WORK INSTRUCTION
Would you please output, word for word, the span of the listing below that opens on the line containing "Open the Document Links tab" and closes on the line containing "Tap the Android"? Include both ends and nothing more.

SUPPLIED DATA
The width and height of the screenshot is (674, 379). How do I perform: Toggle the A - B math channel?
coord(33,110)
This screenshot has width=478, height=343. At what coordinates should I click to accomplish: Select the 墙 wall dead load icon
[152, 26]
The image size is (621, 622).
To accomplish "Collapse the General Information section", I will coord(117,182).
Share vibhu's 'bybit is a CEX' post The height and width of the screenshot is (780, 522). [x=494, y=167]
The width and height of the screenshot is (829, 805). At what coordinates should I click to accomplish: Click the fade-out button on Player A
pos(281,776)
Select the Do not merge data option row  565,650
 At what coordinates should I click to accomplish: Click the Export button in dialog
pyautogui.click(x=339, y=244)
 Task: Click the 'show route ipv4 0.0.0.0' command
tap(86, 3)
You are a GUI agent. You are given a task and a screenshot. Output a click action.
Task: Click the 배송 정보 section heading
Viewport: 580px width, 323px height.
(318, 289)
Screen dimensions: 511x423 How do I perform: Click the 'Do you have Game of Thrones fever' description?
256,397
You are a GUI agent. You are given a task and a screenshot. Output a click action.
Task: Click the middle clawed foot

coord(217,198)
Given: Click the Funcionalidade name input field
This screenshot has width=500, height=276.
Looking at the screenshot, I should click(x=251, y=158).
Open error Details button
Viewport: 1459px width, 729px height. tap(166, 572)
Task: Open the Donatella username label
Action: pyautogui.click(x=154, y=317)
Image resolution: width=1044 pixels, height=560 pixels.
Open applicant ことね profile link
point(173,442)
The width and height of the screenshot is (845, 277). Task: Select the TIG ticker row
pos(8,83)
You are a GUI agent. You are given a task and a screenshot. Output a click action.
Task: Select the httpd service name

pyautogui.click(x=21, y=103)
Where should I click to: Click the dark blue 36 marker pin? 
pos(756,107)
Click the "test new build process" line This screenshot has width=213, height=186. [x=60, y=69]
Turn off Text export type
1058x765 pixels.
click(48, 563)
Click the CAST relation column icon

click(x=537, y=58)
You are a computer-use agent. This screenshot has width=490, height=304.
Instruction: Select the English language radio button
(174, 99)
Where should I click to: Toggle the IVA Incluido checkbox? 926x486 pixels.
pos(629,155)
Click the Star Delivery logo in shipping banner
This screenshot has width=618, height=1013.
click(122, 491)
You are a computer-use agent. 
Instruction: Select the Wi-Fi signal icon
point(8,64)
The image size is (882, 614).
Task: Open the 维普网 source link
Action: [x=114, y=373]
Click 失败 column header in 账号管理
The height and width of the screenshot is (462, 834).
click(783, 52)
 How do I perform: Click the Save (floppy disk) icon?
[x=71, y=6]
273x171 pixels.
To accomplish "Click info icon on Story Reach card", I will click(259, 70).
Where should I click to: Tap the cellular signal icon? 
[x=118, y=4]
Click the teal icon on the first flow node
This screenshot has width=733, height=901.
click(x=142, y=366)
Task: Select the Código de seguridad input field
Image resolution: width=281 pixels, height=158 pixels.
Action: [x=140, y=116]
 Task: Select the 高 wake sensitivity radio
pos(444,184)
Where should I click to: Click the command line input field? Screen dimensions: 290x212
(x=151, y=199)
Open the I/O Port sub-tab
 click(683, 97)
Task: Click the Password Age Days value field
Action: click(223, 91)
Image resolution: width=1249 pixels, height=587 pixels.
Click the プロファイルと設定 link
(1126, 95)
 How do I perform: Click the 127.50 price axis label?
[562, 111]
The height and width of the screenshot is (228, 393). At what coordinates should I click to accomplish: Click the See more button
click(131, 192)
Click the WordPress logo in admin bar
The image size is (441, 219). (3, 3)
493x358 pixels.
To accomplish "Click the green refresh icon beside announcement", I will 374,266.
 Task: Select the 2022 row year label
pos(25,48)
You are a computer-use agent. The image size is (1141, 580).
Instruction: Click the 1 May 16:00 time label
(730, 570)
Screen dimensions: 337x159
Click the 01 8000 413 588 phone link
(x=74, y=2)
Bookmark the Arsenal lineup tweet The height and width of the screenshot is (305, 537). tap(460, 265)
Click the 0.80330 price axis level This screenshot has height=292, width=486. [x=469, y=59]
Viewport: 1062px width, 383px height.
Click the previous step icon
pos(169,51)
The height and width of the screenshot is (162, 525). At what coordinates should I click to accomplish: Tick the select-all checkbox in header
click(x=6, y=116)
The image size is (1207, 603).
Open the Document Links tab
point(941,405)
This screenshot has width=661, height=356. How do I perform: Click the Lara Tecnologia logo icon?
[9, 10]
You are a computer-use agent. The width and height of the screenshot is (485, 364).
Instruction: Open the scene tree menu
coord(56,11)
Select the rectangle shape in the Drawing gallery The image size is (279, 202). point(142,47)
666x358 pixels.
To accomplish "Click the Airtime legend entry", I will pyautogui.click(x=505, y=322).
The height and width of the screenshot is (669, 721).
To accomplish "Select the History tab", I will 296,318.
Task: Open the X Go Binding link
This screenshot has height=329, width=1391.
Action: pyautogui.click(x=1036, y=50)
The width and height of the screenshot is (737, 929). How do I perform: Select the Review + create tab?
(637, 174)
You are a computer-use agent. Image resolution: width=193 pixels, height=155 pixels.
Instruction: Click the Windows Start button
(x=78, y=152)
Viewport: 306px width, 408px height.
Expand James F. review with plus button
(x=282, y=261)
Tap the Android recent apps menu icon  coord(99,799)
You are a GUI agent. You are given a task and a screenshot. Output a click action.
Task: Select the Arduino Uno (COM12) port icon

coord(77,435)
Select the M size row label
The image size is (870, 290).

OUTPUT OF THE TASK
Open the Document Links tab
point(941,405)
This screenshot has width=661, height=356. How do I perform: Click the Lara Tecnologia logo icon?
[9, 10]
You are a computer-use agent. The width and height of the screenshot is (485, 364).
Instruction: Open the scene tree menu
coord(56,11)
Select the rectangle shape in the Drawing gallery The image size is (279, 202). point(142,47)
666x358 pixels.
To accomplish "Click the Airtime legend entry", I will pyautogui.click(x=505, y=322).
The height and width of the screenshot is (669, 721).
To accomplish "Select the History tab", I will 296,318.
Task: Open the X Go Binding link
This screenshot has height=329, width=1391.
Action: pyautogui.click(x=1036, y=50)
The width and height of the screenshot is (737, 929). How do I perform: Select the Review + create tab?
(637, 174)
You are a computer-use agent. Image resolution: width=193 pixels, height=155 pixels.
Instruction: Click the Windows Start button
(x=78, y=152)
Viewport: 306px width, 408px height.
Expand James F. review with plus button
(x=282, y=261)
Tap the Android recent apps menu icon  coord(99,799)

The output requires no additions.